▶ **Your goal**
Write out each line of the records that has "computer" in it.

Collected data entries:
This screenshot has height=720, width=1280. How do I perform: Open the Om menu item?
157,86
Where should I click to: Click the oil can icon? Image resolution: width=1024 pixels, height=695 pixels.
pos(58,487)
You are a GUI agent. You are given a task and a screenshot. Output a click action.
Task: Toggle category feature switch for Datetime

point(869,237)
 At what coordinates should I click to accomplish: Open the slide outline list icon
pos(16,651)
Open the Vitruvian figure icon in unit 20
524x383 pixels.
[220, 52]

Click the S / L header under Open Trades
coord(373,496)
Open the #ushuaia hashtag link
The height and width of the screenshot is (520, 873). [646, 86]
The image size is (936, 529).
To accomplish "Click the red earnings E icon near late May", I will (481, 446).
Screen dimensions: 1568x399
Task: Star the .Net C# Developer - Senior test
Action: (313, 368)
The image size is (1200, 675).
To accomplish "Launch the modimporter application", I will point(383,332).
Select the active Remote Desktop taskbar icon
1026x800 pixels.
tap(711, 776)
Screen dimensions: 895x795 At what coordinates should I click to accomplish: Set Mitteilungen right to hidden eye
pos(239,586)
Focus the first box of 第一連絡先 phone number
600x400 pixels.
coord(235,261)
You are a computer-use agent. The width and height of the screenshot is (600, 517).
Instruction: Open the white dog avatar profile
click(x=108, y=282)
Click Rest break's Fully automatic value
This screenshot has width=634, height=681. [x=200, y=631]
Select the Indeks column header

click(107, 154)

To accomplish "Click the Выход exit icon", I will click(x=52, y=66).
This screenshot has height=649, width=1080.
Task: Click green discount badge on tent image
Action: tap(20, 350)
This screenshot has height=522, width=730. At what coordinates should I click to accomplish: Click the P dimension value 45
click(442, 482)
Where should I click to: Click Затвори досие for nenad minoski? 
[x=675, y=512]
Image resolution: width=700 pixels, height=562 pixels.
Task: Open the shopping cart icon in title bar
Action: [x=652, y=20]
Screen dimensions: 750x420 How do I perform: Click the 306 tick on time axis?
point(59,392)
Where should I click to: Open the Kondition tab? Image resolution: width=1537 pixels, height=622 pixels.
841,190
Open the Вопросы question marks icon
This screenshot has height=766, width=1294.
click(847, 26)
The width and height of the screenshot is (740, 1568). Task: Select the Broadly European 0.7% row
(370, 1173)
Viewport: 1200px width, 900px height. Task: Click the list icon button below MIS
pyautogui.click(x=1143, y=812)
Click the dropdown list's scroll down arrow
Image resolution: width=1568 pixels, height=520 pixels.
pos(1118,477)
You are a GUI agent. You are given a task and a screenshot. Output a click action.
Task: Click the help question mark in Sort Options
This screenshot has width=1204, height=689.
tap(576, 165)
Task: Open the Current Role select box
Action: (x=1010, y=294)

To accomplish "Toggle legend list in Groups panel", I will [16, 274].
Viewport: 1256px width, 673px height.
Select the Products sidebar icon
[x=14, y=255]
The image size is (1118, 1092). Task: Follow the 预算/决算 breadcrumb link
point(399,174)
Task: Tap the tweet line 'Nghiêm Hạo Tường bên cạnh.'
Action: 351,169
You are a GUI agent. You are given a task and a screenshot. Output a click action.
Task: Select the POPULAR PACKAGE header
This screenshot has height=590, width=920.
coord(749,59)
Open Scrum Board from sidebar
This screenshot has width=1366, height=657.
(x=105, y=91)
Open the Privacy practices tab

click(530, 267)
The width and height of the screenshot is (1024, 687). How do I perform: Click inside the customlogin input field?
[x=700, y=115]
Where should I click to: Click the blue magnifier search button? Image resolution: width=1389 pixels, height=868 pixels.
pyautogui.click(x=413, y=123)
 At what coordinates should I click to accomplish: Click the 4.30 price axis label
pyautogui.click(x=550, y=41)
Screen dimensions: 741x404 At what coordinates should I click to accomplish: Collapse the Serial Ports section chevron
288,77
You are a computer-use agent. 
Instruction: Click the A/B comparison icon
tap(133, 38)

▶ **Response to this exercise**
You are a computer-use agent. The width and height of the screenshot is (600, 517).
You are a computer-use agent. 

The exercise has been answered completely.